Circular RNAs regulate its parental genes transcription in the AD mouse model using two methods of library construction.

Circular RNA (circRNA) is an important class of noncoding RNA. Current, protocols to detected circRNAs have utilized nonpolyadenylated RNAs, ribosomal RNA-depleted RNA samples (rRNA- library), and rRNA-depleted RNA that has been treated with RNase R to digest linear RNA (rRNA- RNase R+ library). Accumulating evidence suggests the participation of circRNAs in Alzheimer's disease (AD)-associated pathophysiology, but the details remain largely unknown. Here, we elucidated the brain circRNAs profiles of AD-model and WT mice using two methods of library construction (rRNA- RNase R+ libraries and rRNA- libraries).
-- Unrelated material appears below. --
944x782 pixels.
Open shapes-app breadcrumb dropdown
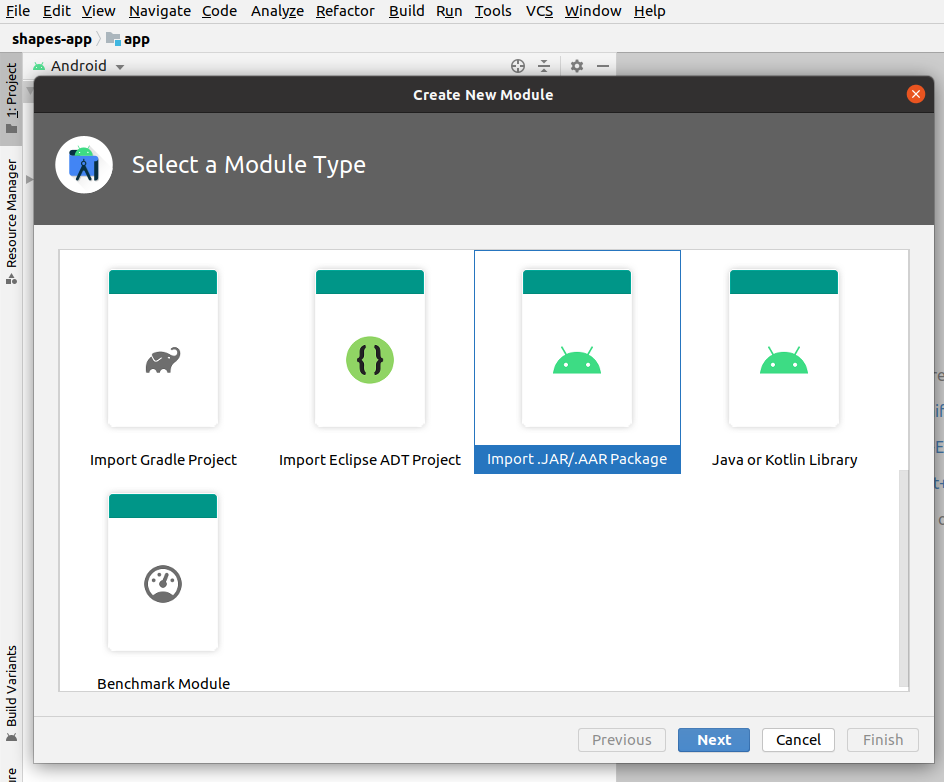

We focused on the construction of libraries that best allow the identification of circRNAs from next-generation RNA sequencing data. We obtained a significantly higher abundance of circRNAs in the rRNA- RNase R+ libraries than in the rRNA- libraries. Additionally, the rRNA- RNase R+ libraries more clearly revealed differentially expressed circRNAs. We performed a correlation analysis between differentially expressed circRNAs and their parental genes and performed KEGG analysis of the parental genes to explore the role of circRNA in AD. Our results identified significantly dysregulated circRNAs and KEGG analysis revealed that the identified circRNAs are involved in regulating AD development from distinct origins, including cAMP signaling, MAPK signaling, insulin secretion, Axon guidance, Long-term potentiation, dopaminergic synapse, and ErBb signaling pathways. Following rigorous selection, we identified several important circRNAs and mRNAs and propose the circRNAs regulate parental gene transcription or affect variable splicing, which were discovered to be mainly involved in Aβ production and cognitive performance (TRPC6) and neuronal differentiation and development (NME7). These newly identified circRNAs should serve as a valuable resource for the future development of potential biomarkers and therapeutic targets for AD.